## SELECTION
3. An electronic circuit according to claim 1, implemented on a semi-conducting substrate or layer, the substrate or layer comprising channel regions (20) for respective ones of the columns, crossed by the word lines (14) to form gate electrodes of the access control transistors (106), respective structures (24, 26, 30, 32, 34), each comprising the memory elements (104) being implemented in a further layer or layers over said substrate or layer, the structures (24, 26, 30, 32, 34) each being coextensive with a corresponding channel region (20).

4. An electronic circuit according to claim 3, wherein each structure (24, 26) comprises a layer of memory material (24) that is coextensive the corresponding channel region and contacts (26) between said layer and source/drain contacts in the channel region (20).

5. An electronic circuit according to claim 3, wherein each structure comprises a alternate layer parts of conductor material and memory material, and contacts between said the layer parts of conductor material and source/drain contacts (22) in the channel region (20).

6. An electronic circuit according to claim 3, wherein each structure comprises a plurality of layer parts (34); - first contacts (30) between upper faces of the layer parts (34) and a first subset of source/drain contacts (22) in the channel region (20); second contacts (32) between lower faces of the layer parts (34) and a second subset of source/drain contacts (22) in the channel region, wherein source/drain contacts (22) of the first subset alternate with source/drain contacts of the second subset.

7. An electronic circuit according to claim 1, wherein each column comprises a plurality of series arrangement (102) of main current channels of a plurality of the access control transistors (106), the memory element (104) in each cell (100) being coupled in parallel to the main current channel of the access control transistor (106) of the cell (100), each column further comprising a bit line conductor (40), a plurality of selection transistors (42), each with a main current channel coupled between the bit line conductor (40) and a respective one of the series arrangements (102) for the column.

8. An electronic circuit according to claim 1, wherein each column comprises writing circuit (44) coupled to the series arrangement (102) and arranged to apply a write pulse over the series arrangement (102) while an addressed one of access control transistors (106) of the series arrangement (102) has been switched to a non-conductive state and the remaining ones of the access control transistors (106) of the series arrangement (106) have been switched to a conductive state.

9. An electronic circuit according to claim 1, wherein each memory element (104) comprises a blowable fuse or anti-fuse material.

10. An electronic circuit according to claim 1, wherein each memory element (104) comprises a phase-change materials of which a conductivity depends on a history of voltage difference signal waveforms applied across the phase-change material

11. An electronic circuit according to claim 1 , wherein each memory element (104) comprises material of which the conductivity depends on a sign of a last prior extreme driving condition.

## TASK BRIEF
Say whether each statement agrees with the patent claims, answering yes or no and quoting the words that decide it.
1. In claim 9, each memory element comprises a blowable fuse or anti-fuse material.
2. In claim 7, the memory element in each cell is coupled in series with the main current channel of that cell's access control transistor.
3. In claim 6, source/drain contacts of the first subset alternate with those of the second subset.

## DATA EXCERPT
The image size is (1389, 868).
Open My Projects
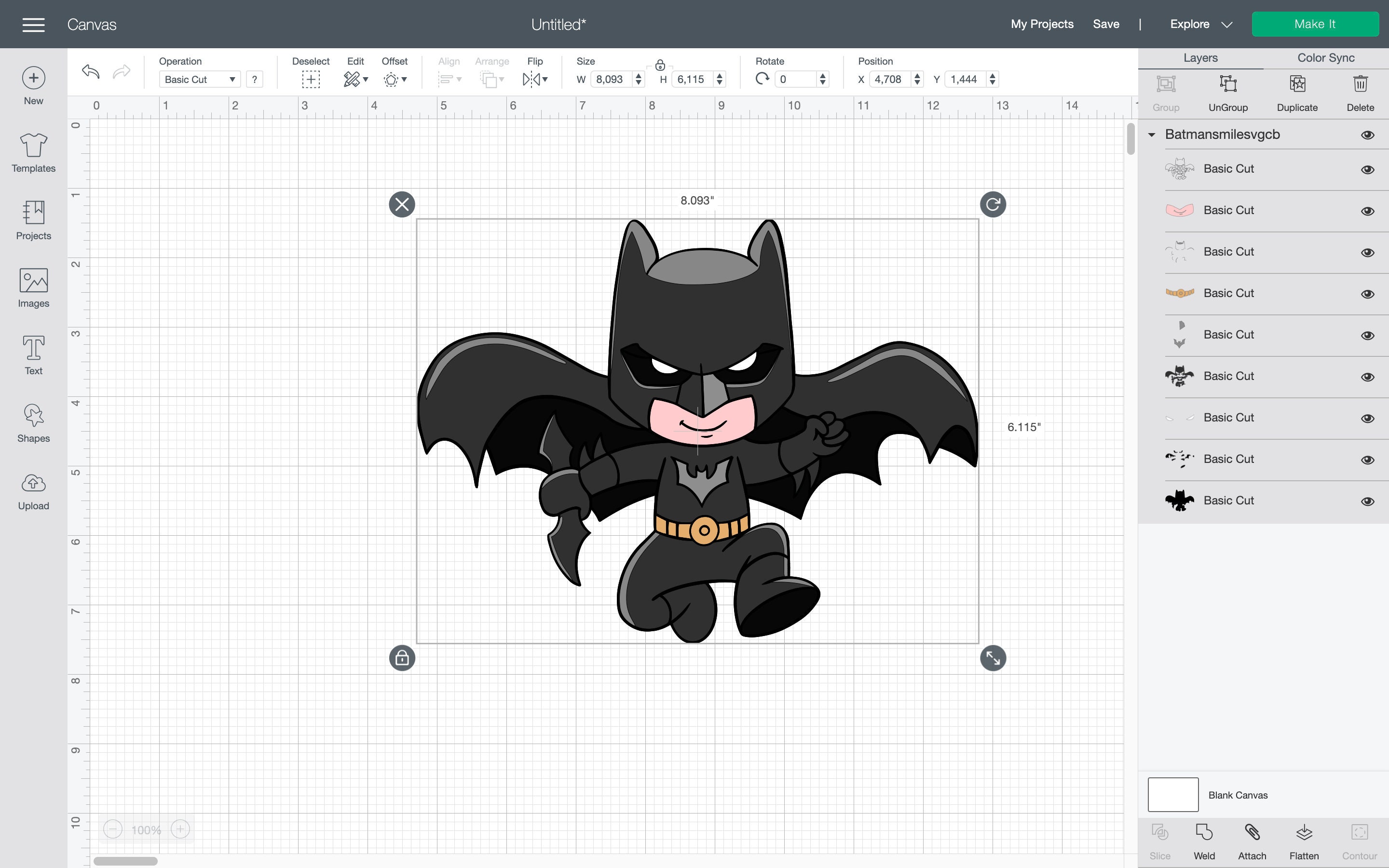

## SOLUTION BELOW
1. Yes: "each memory element (104) comprises a blowable fuse or anti-fuse material"
2. No: "the memory element (104) in each cell (100) being coupled in parallel to the main current channel of the access control transistor (106) of the cell (100)"
3. Yes: "source/drain contacts (22) of the first subset alternate with source/drain contacts of the second subset"